** SOURCE RECORDS follows **

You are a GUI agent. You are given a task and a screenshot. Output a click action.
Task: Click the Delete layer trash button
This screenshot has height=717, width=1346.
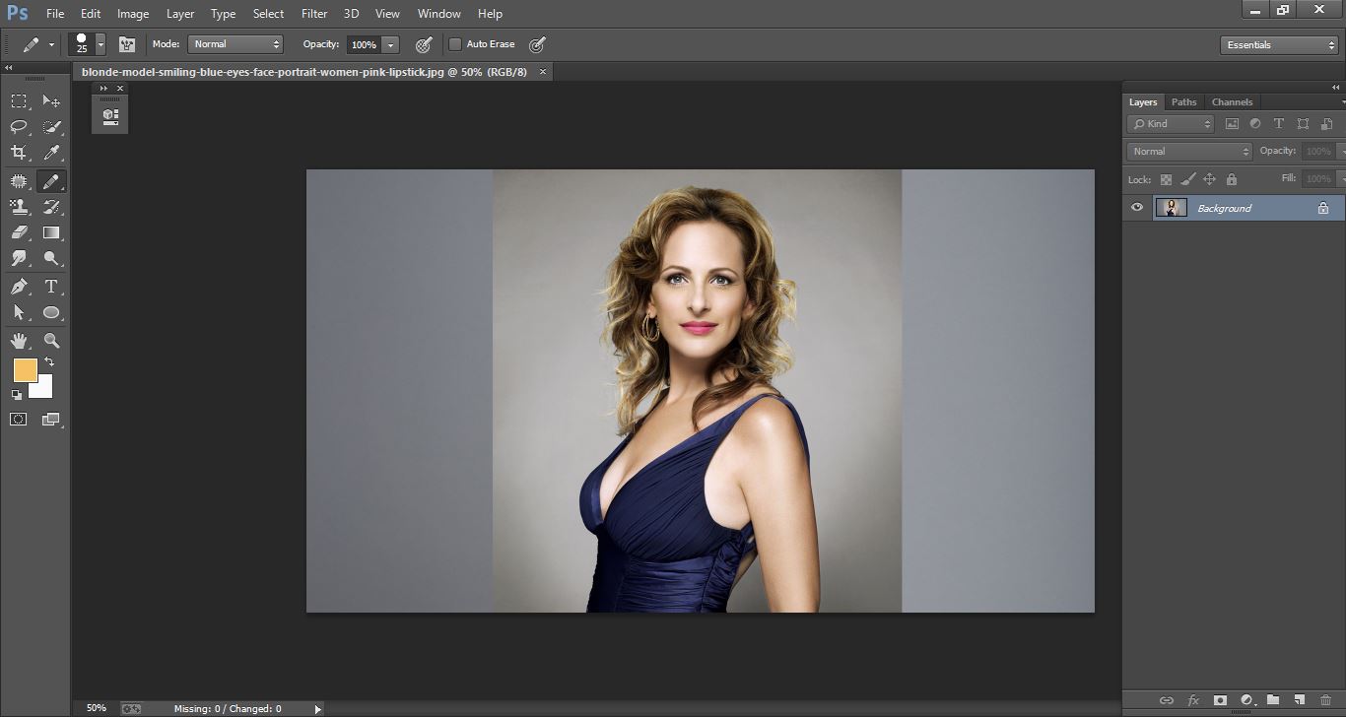(x=1325, y=699)
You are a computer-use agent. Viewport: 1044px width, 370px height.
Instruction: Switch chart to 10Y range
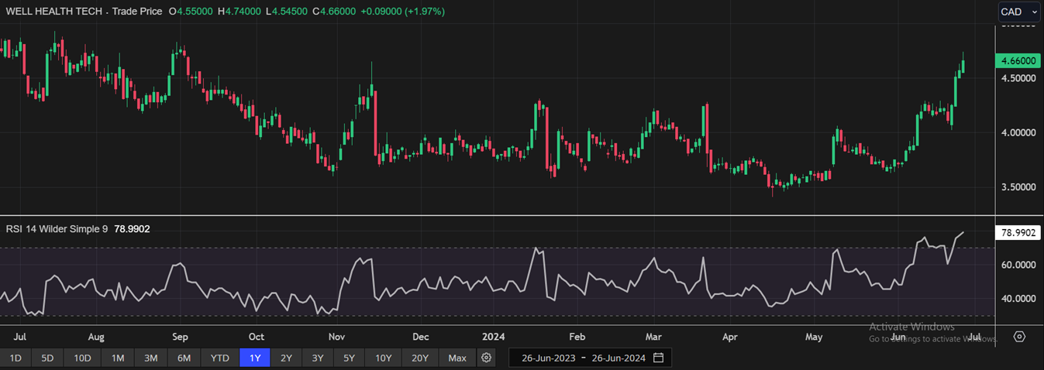point(383,358)
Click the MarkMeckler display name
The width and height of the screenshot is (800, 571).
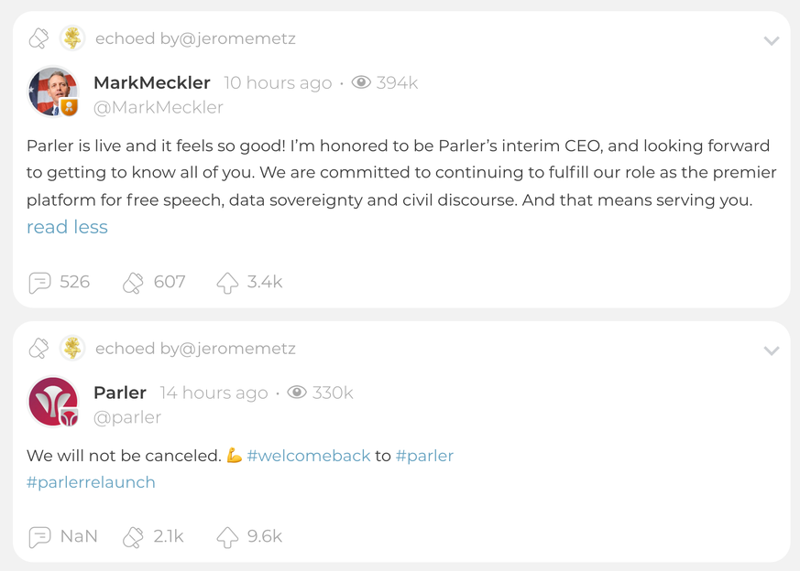(x=152, y=82)
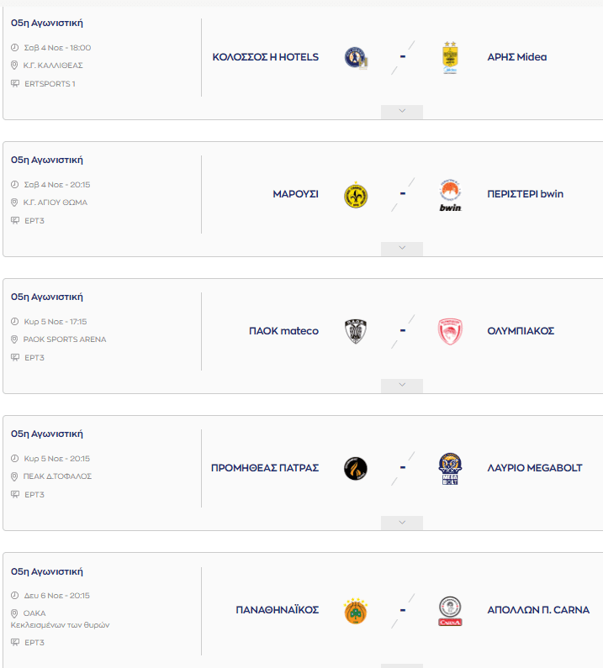Click the Olympiacos team logo
This screenshot has width=603, height=668.
tap(450, 331)
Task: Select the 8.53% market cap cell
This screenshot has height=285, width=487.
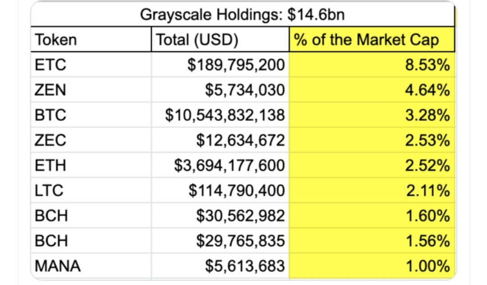Action: [x=372, y=64]
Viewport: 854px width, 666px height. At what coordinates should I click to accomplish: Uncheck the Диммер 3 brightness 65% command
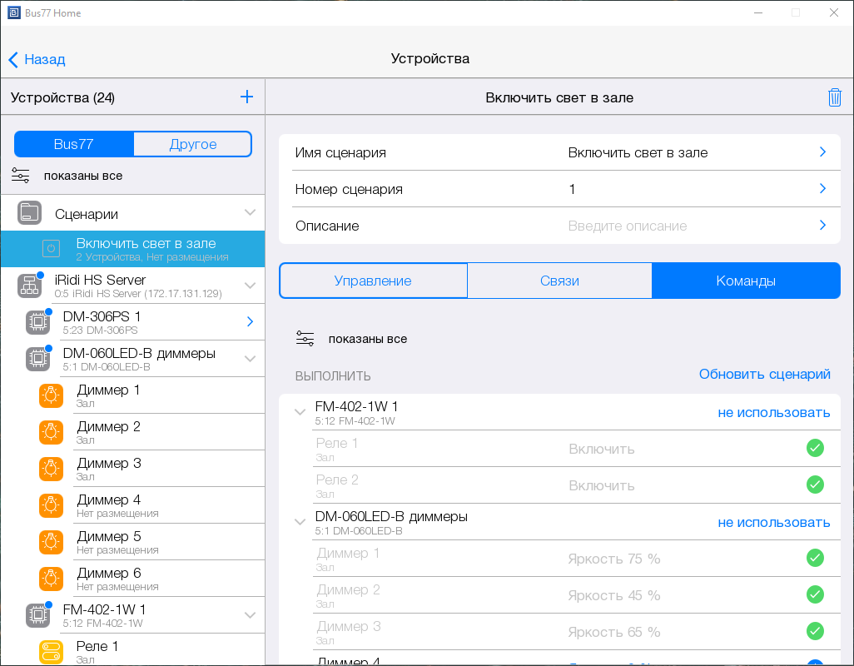pyautogui.click(x=815, y=632)
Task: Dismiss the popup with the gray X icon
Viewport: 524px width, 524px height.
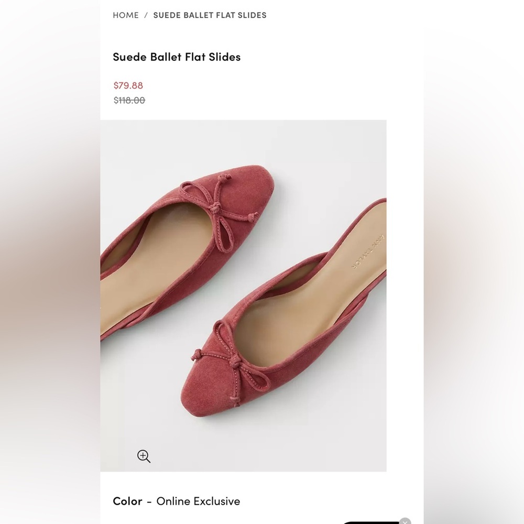Action: point(405,521)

** End of SOURCE RECORDS **

* **WHAT YOU HAVE TO DO**: In your copy, repeat each record exactly and include no pictures.

* **RESPONSE**:
You are a GUI agent. You are given a task and a screenshot. Output a click action.
Task: Click the Delete layer trash button
This screenshot has height=717, width=1346.
(x=1325, y=699)
You are a computer-use agent. Viewport: 1044px width, 370px height.
Instruction: Switch chart to 10Y range
point(383,358)
Click the MarkMeckler display name
The width and height of the screenshot is (800, 571).
(x=152, y=82)
Click the Olympiacos team logo
This screenshot has width=603, height=668.
tap(450, 331)
Task: Select the 8.53% market cap cell
This screenshot has height=285, width=487.
Action: [x=372, y=64]
Viewport: 854px width, 666px height. At what coordinates should I click to accomplish: Uncheck the Диммер 3 brightness 65% command
pyautogui.click(x=815, y=632)
Task: Dismiss the popup with the gray X icon
Viewport: 524px width, 524px height.
Action: point(405,521)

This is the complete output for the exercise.